Management’s Responsibility to Evaluate Our Ability to Continue as a Going Concern
When preparing financial statements for each annual and interim reporting period, management has the responsibility to evaluate whether there are conditions or events, considered in the aggregate, that raise substantial doubt about our ability to continue as a going concern within one year after the date that the financial statements are issued. No such conditions or events were identified as of the issuance date of the financial statements contained in this Quarterly Report on Form 10-Q.
Change in Accounting Policies
Accounts Receivable and Uncollectible Tenant Revenues
In connection with the adoption of ASC Topic 842, "Leases", on January 1, 2019, we began reviewing the collectibility of both billed and accrued charges under our tenant leases each quarter on a tenant by tenant basis considering the tenant’s payment history, credit-worthiness, aging of the receivable, the tenant's operating performance and other factors. For any tenant receivable balances thought to be uncollectible, we record an offset for uncollectible tenant revenues directly to Rental Revenues on our Consolidated Statement of Operations and Comprehensive Income (Loss) for the total receivable balance, including straight-line receivables, and the tenant is transitioned to a cash basis for revenue recognition.

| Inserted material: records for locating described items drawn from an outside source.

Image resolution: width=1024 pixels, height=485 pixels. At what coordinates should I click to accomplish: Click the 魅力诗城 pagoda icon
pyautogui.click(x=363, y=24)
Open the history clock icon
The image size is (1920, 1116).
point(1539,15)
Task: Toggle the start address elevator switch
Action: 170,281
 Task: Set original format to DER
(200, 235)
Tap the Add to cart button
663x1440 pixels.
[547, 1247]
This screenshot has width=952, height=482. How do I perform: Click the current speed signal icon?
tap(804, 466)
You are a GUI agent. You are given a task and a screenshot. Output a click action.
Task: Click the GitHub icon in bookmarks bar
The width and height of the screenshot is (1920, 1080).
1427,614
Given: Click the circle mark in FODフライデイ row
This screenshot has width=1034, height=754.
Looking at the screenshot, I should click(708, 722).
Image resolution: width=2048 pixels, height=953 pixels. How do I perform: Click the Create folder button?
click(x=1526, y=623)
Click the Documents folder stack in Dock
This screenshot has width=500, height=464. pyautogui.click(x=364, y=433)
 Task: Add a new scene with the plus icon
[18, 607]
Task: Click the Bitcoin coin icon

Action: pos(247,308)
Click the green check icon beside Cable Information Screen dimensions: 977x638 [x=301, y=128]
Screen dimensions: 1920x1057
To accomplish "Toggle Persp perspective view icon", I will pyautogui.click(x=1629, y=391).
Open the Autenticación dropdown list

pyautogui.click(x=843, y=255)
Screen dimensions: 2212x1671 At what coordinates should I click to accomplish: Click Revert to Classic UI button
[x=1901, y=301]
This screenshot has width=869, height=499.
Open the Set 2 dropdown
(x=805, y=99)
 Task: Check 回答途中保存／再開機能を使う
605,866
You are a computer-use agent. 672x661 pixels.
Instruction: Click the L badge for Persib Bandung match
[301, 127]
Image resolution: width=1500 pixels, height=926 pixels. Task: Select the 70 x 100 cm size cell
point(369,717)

As a result of the above change in evaluation in uncollectible tenant revenues, the allowance for doubtful accounts was written off and an entry was recorded as of January 1, 2019 to adjust the receivables and equity balances of our Consolidated Businesses and UJVs. This resulted in a cumulative effect adjustment increasing Dividends in Excess of Net Income by $3.2 million and Non-redeemable Noncontrolling Interest by $1.8 million on our Consolidated Balance Sheet with offsetting increases in Accounts and Notes Receivable, Investment in UJVs, and Distributions in Excess of Investments In and Net Income of UJVs balances on our Consolidated Balance Sheet.